A luz apagou-se. A electricidade desligou-se da vida mundana e o mundo ficou literalmente às escuras. Numa variante avassaladora quanto esta, o que nos permite a imaginação contemplar, num desafio mental singular? A reacção primitiva. O instinto de sobrevivência. Adeus gadgets, adeus TV, adeus smartphones, adeus portátil, adeus máquinas imprescindíveis, adeus electrodomésticos, adeus dia à noite, adeus carros, adeus matéria-prima, adeus transformação e indústria, adeus serviços. O que fazer, sem nada? Sem acesso a nada? Sem domótica, high-tech, transportes, civilização citadina, a urbanidade perdida? A mente determina a acção. As suas variantes são infindáveis e insondáveis. A reacção, apesar de toda a racionalidade subjacente, imprevista e incontrolável. Como sobreviver? Voltar ao básico. O mundo está parado. Nada funciona, nada se move. As pessoas deixaram-se levar pelo desespero e galgam os passeios da sua própria imaginação. Quem sobrevive? Os mais aptos? E quem são eles agora? A literacia computacional, toda a tecnologia desenvolvida, as mentes quânticas e os robots milagre ajudam, agora? Desligados do mundo, os seres humanos, perecerão. Numa tentativa inglória de retomar o controlo dos grandes centros de decisão, financeiros e económicos, na realidade, a aptidão natural que permite a sobrevivência real e realista da espécie encontra-se no meio rural, no campo, no interior, no desterro.

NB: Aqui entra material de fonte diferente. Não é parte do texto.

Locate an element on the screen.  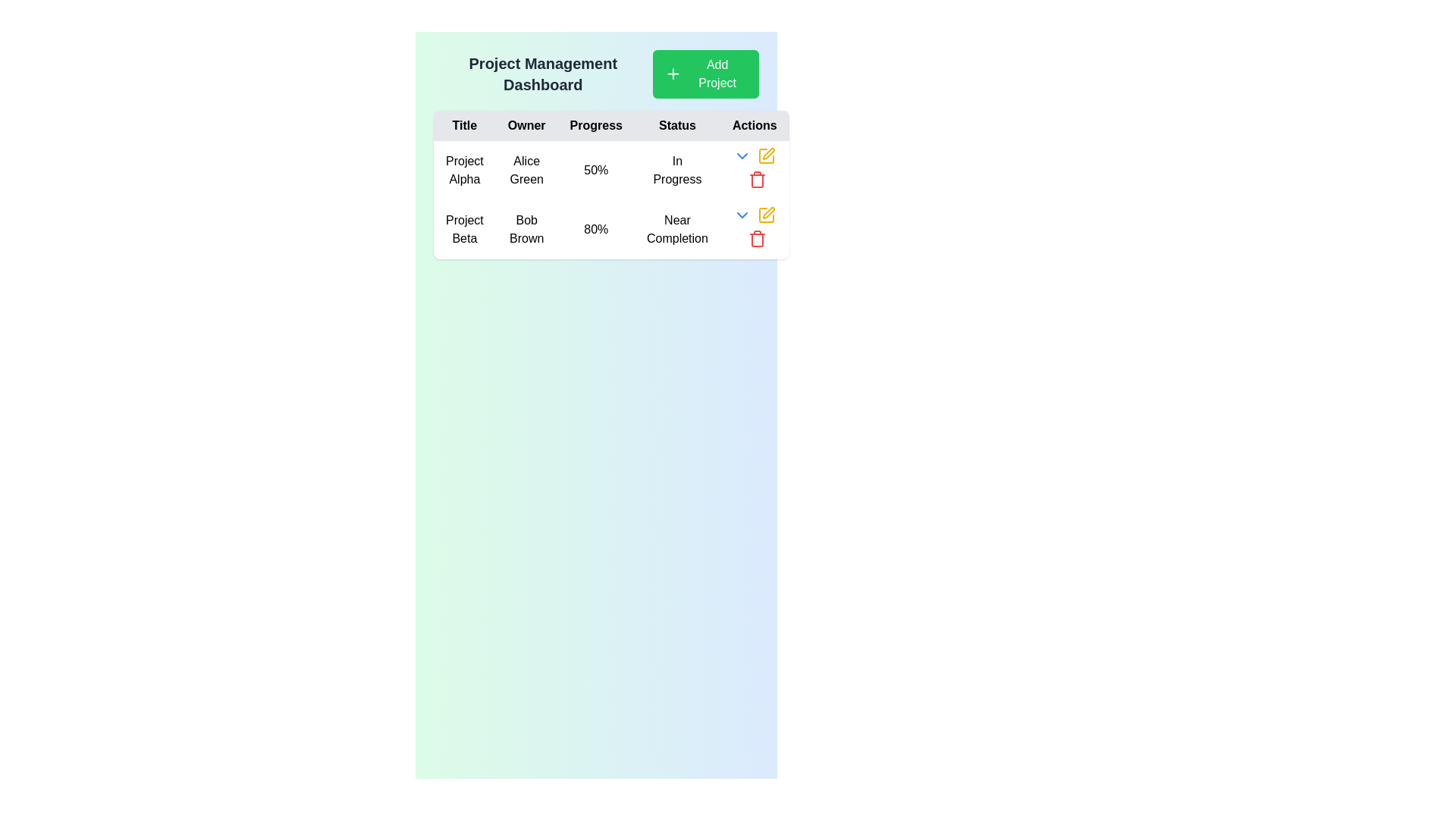
the delete button located in the last column under 'Actions' for the row associated with 'Project Alpha' is located at coordinates (755, 170).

Nunca verdadeiramente desligados, os seres humanos que habitam estas orlas civilizacionais, entregam-se à difícil tarefa de reanimar toda uma propensão mórbida que invade e assombra os caminhos trilhados pelas pessoas desmotivadas e abandonadas. O retorno às origens acontece. O dilema da evolução e da modernidade deixa de ser relevante. Os que sobrevivem e sobreviverão, serão aqueles que conhecem os segredos da terra e da natureza, os que sabem as histórias ancestrais, os que guardam a riqueza suprema do conhecimento pela prática do engenho manual. Assim, mudarão os tempos. Assim, se reinicia o ciclo. Assim, se ligam os seres humanos, se ligam as pessoas. De novo. Ou não.